Pire encore, cette décision pourrait faire entrer près de 400 000 foyers, jusqu’alors exonérés, dans le champ de l’impôt sur le revenu. Bien que cela puisse générer un gain substantiel pour les finances publiques, cette situation risquerait de pénaliser le pouvoir d’achat de nombreux Français. Un tel gel pourrait donc entraîner un surcoût pour des millions de contribuables, aggravant la pression fiscale dans un contexte économique déjà difficile.

Des réformes législatives en péril après la chute de Bayrou

La chute du gouvernement Bayrou affecte également plusieurs réformes clés. Parmi les plus notables, la réforme de la fin de vie, un projet central du second quinquennat d’Emmanuel Macron, se trouve dans une position incertaine. Bien qu’adoptée par l’Assemblée, elle devait être examinée par le Sénat le 7 octobre 2025. Cependant, la démission de Bayrou remet en question son calendrier et pourrait entraîner des modifications substantielles du projet, retardant ainsi son adoption.

La réforme de l’audiovisuel public, un autre projet phare, pourrait également être menacée. Bien que le texte ait été adopté par le Sénat après un rejet par l’Assemblée, la chute du gouvernement pourrait remettre en cause son avenir législatif. Ce texte, très controversé au Parlement et dans le secteur de l’audiovisuel, dépendra largement des priorités du futur gouvernement.

La loi Gremillet sur l’énergie et les territoires : Une incertitude persistante

Le projet de loi sur l’avenir énergétique de la France, porté par le gouvernement de François Bayrou, se retrouve également dans une situation délicate. Après avoir été rejeté en première lecture à l’Assemblée, il avait été adopté au Sénat en juillet 2025, et devait revenir devant l’Assemblée à la fin du mois de septembre. Toutefois, avec la chute du gouvernement, son adoption pourrait être compromise, privant ainsi le secteur de l’énergie d’une législation cruciale.

Des textes relatifs aux territoires, tels que l’accord de Bougival pour la Nouvelle-Calédonie, sont également en suspens. Cet accord doit être adopté avant la fin de l’année 2025 pour permettre le report des élections provinciales. Sans ce vote, l’accord pourrait être fragilisé, ce qui affecterait la stabilité politique de la région. De même, la réforme de l’autonomie de la Corse, qui devait être débattue à l’automne 2025, pourrait être remise en question, retardant ainsi le processus de décentralisation et affectant les relations avec les autorités locales.

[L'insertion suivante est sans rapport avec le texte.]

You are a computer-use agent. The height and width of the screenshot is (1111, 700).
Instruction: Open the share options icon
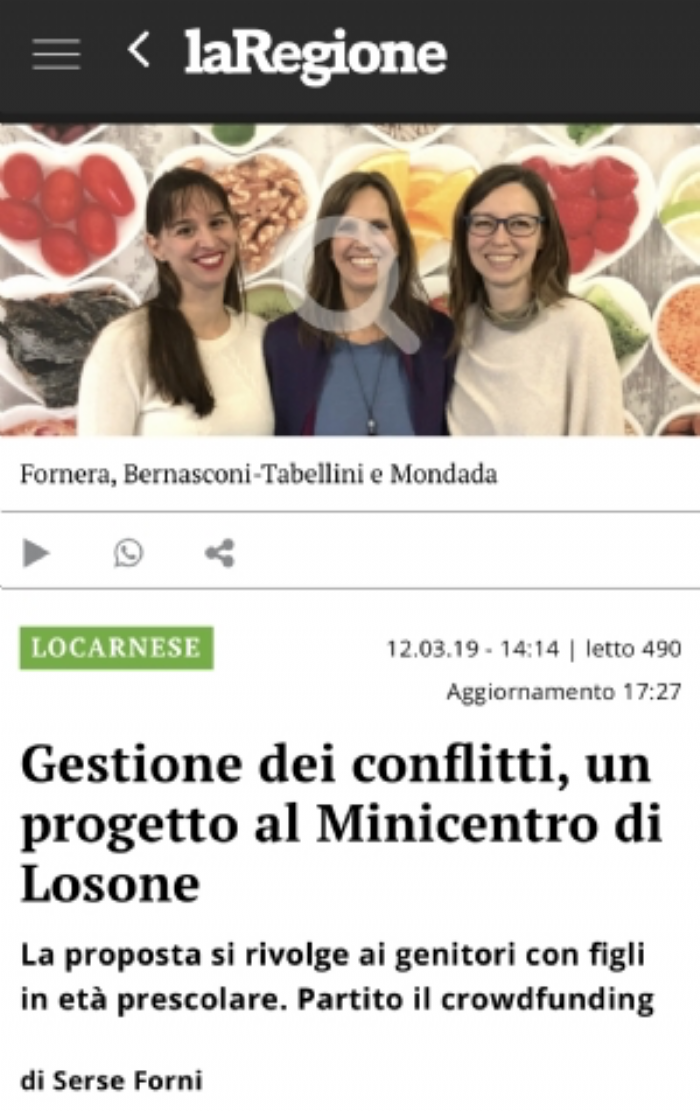point(220,553)
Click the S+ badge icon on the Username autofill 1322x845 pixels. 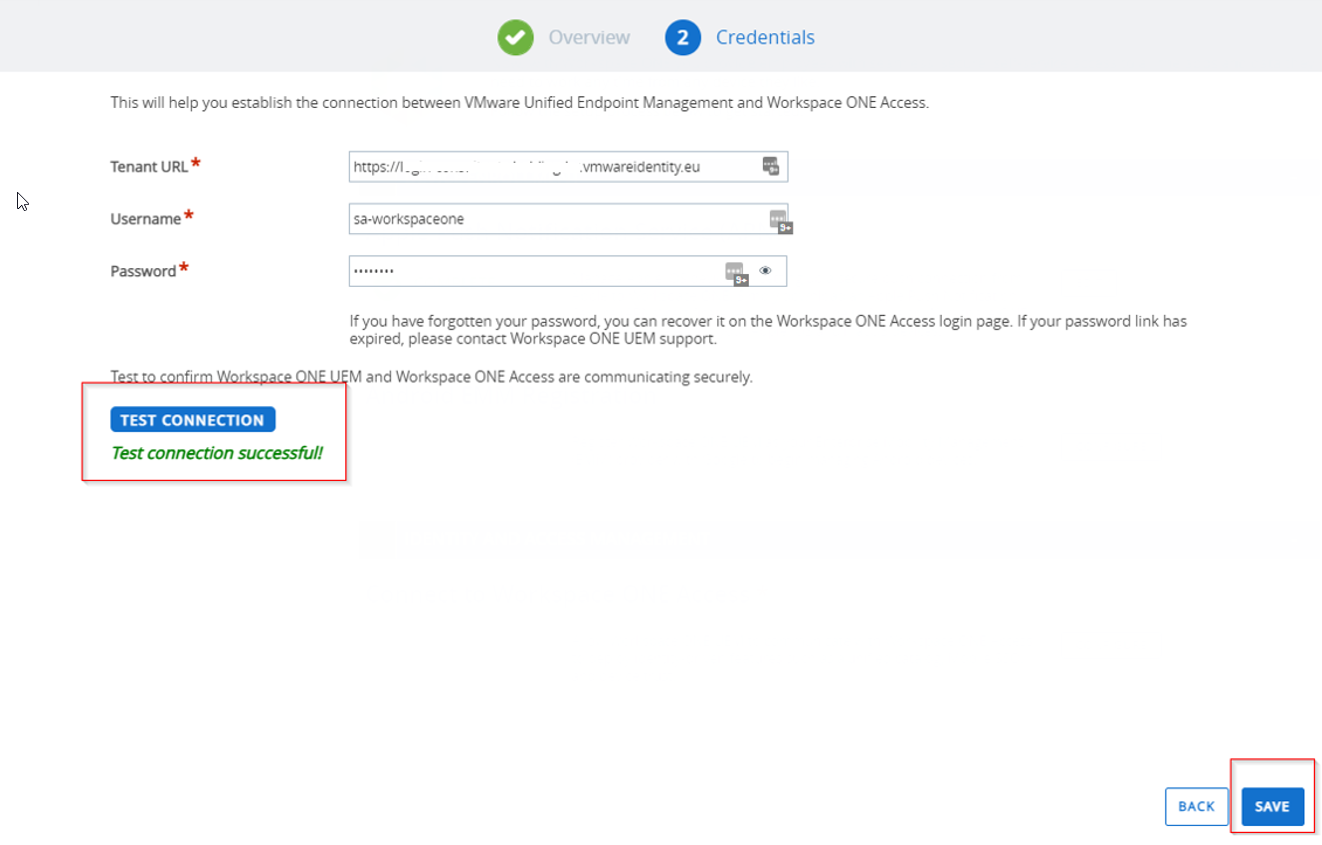click(785, 226)
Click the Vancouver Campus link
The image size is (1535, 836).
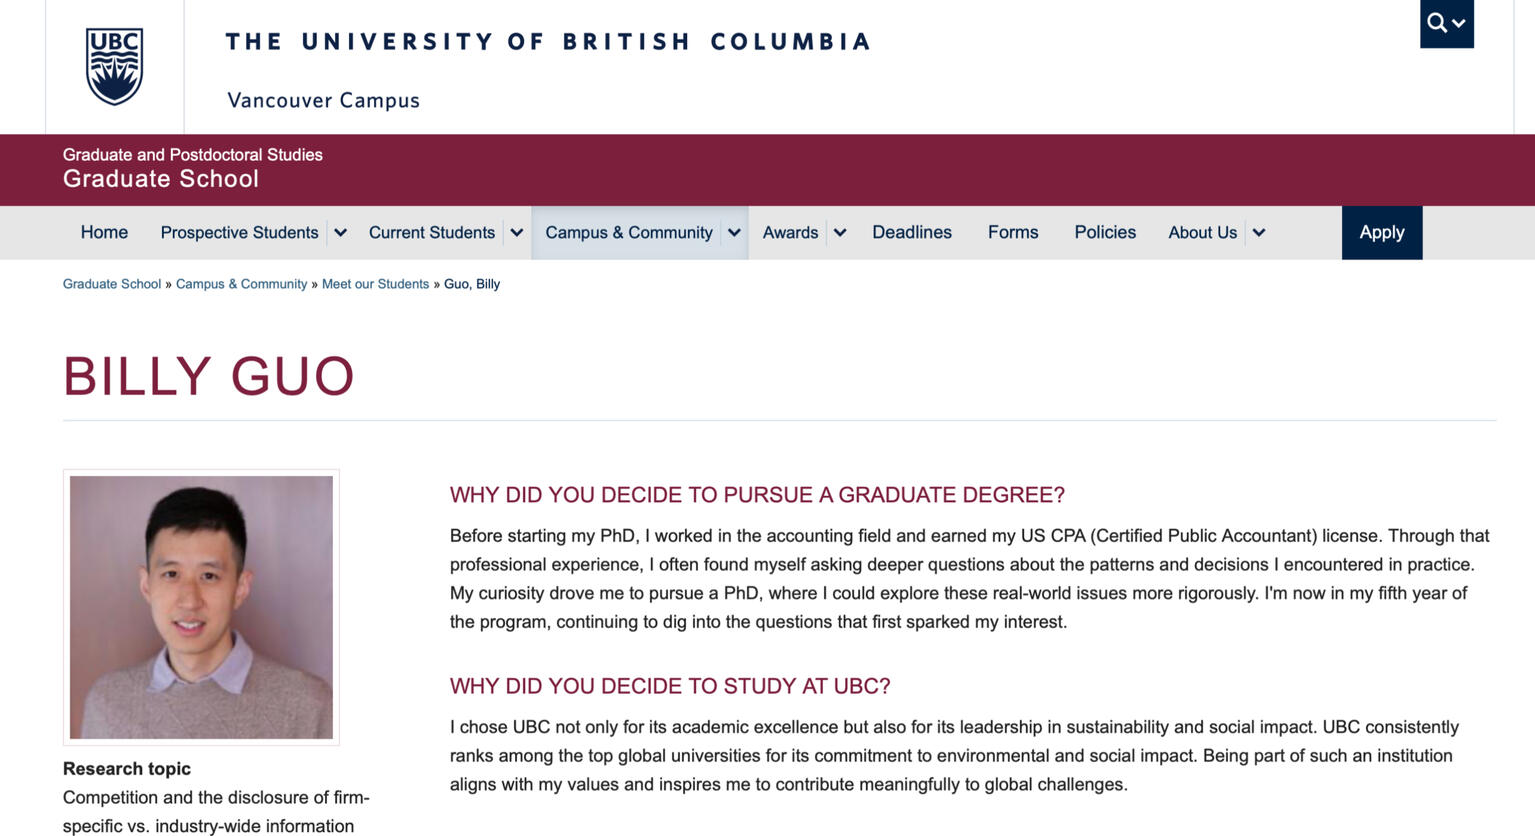pyautogui.click(x=322, y=100)
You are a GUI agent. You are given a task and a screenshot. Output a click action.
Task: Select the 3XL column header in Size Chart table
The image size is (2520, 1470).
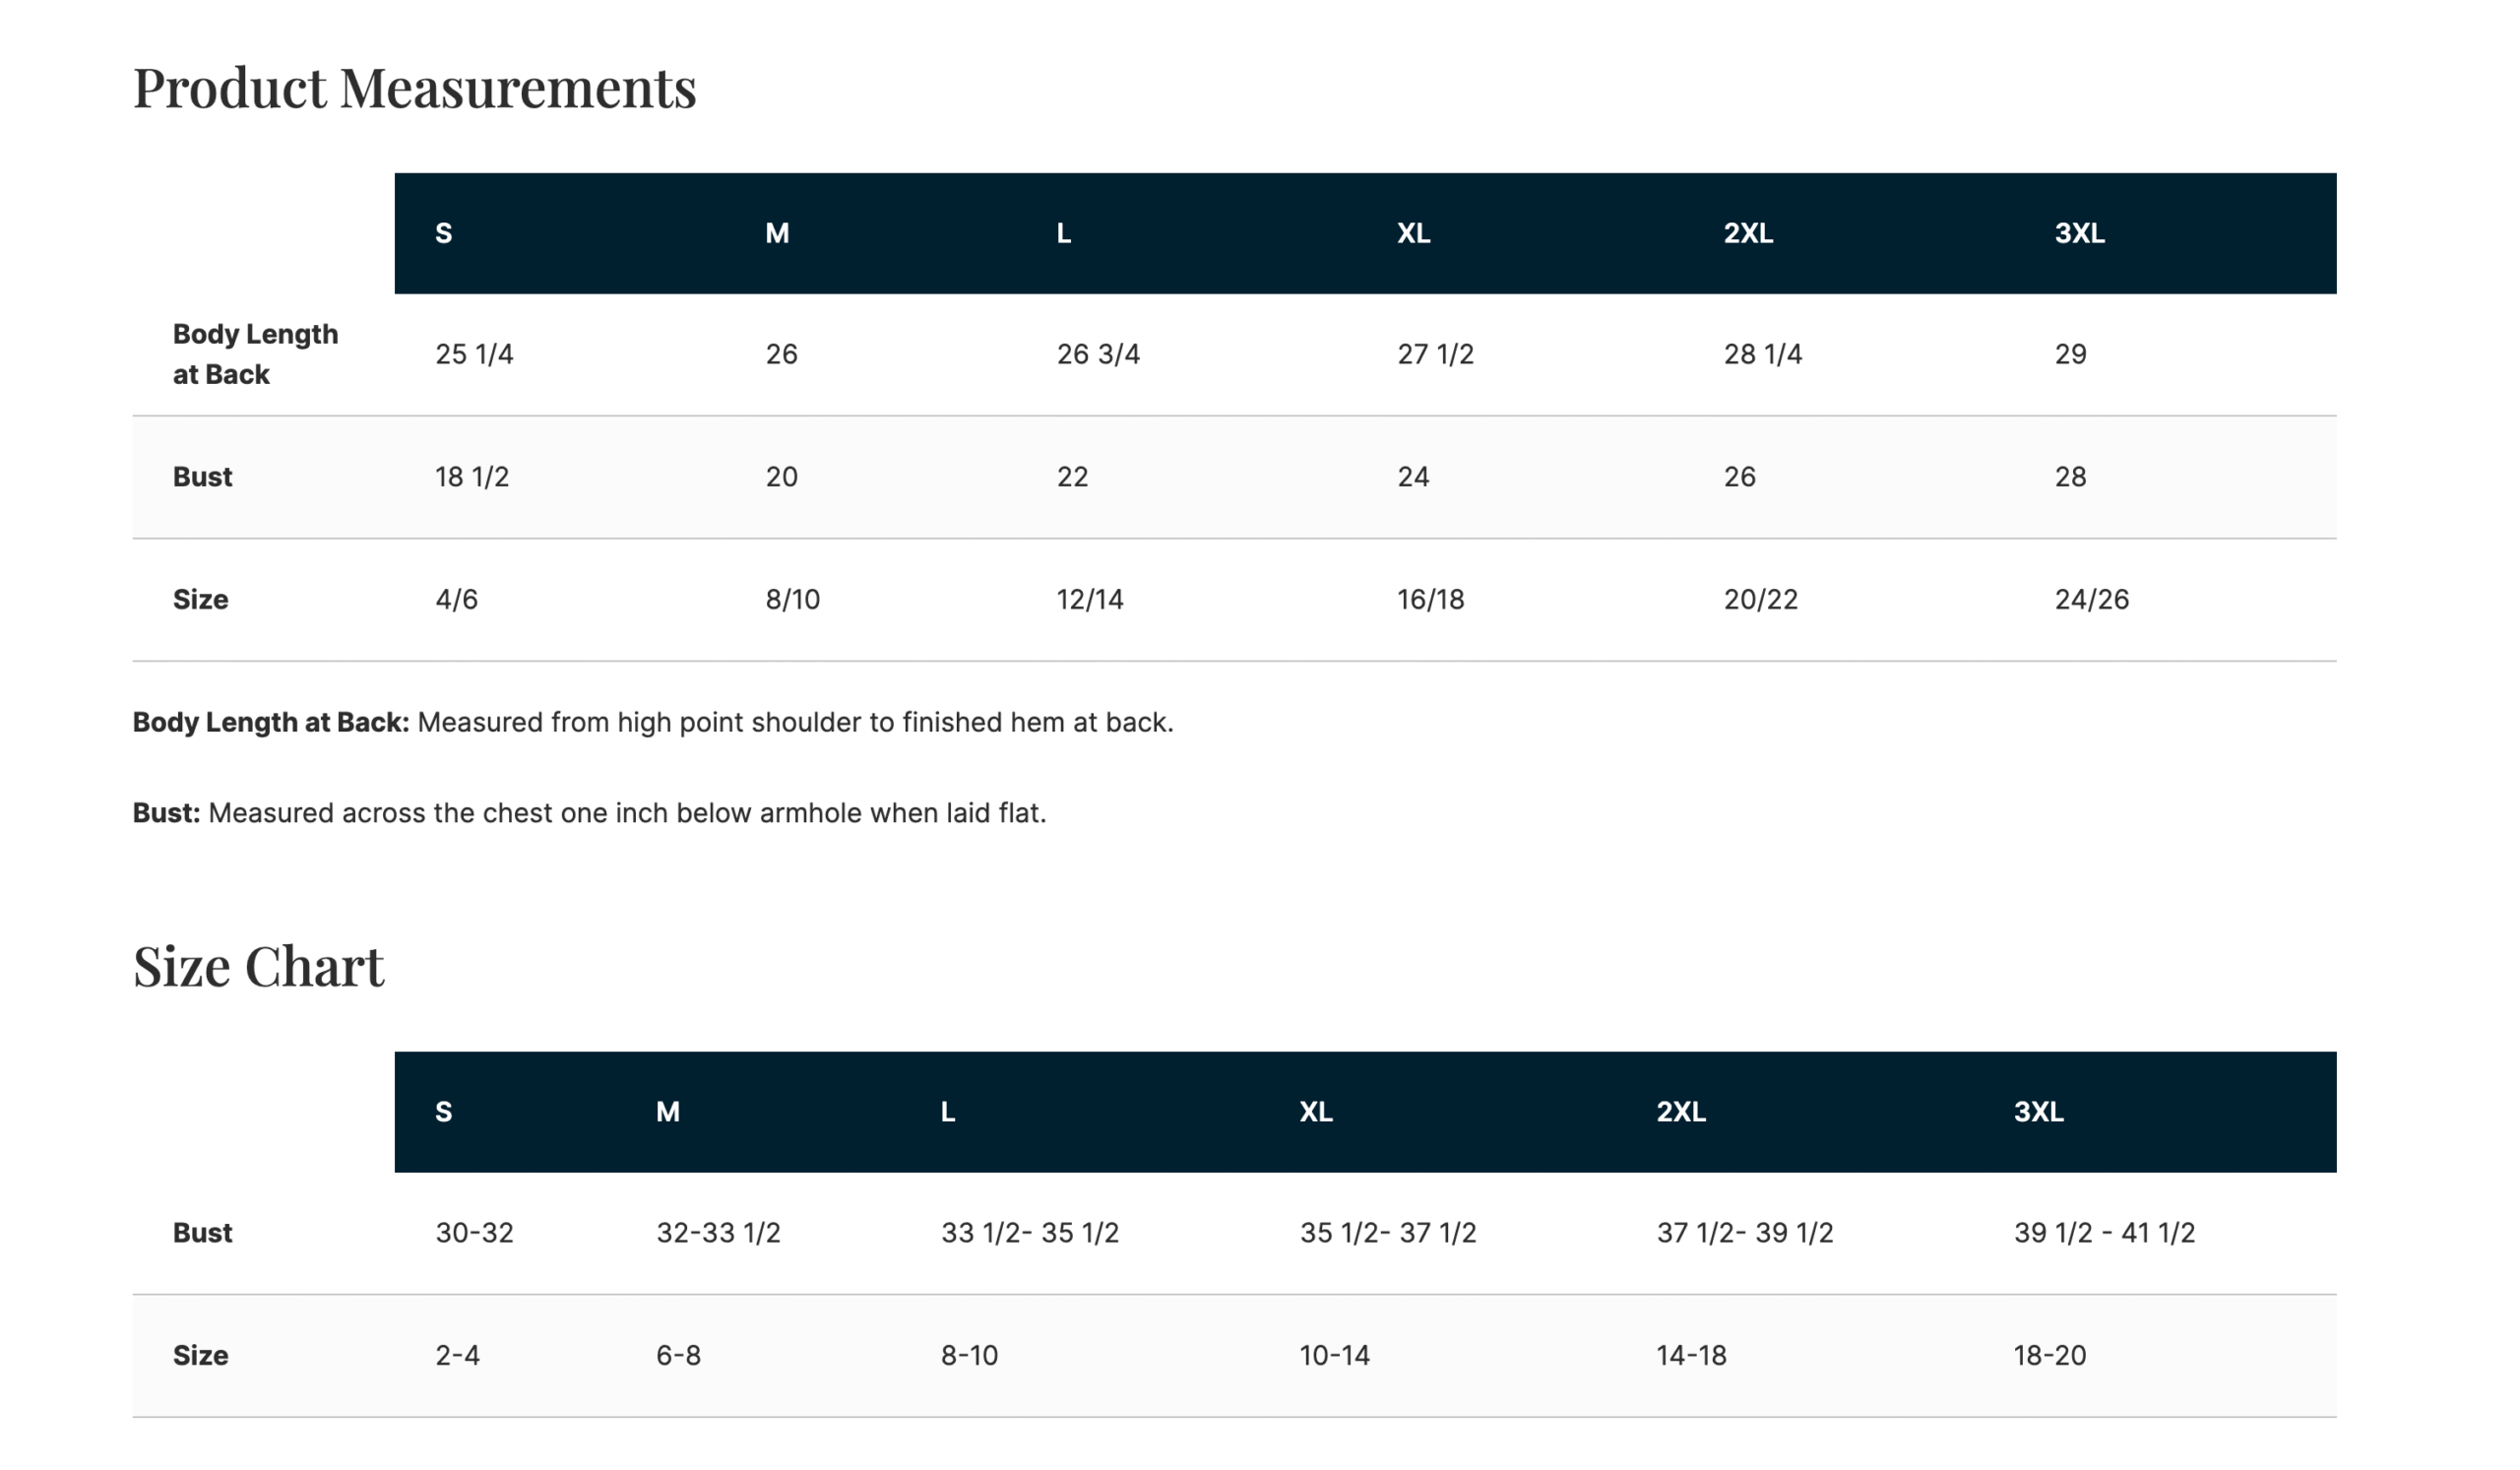pos(2038,1111)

D’autres réformes mises en pause

La réforme de la proportionnelle, un dossier particulièrement cher à François Bayrou, pourrait également être abandonnée. Initialement prévu pour être présenté d’ici fin 2025, ce projet de réforme électorale vise à rééquilibrer la représentation politique à l’Assemblée nationale. Cependant, la chute du gouvernement pourrait ralentir ou stopper ce processus, notamment en raison des difficultés à réunir un consensus politique autour de cette réforme, qui nécessiterait une majorité élargie.

Enfin, plusieurs autres projets législatifs risquent d’être suspendus, voire annulés. Le projet de loi sur la régulation de l’enseignement supérieur privé, celui concernant la restitution des biens culturels, ainsi que la loi sur la vie chère dans les Outre-mer se trouvent également dans une situation précaire. De plus, la réforme du système judiciaire et les mesures contre la fraude sociale, dossiers portés par des ministres clés, pourraient être retardés, repoussant ainsi leur adoption à une date indéterminée.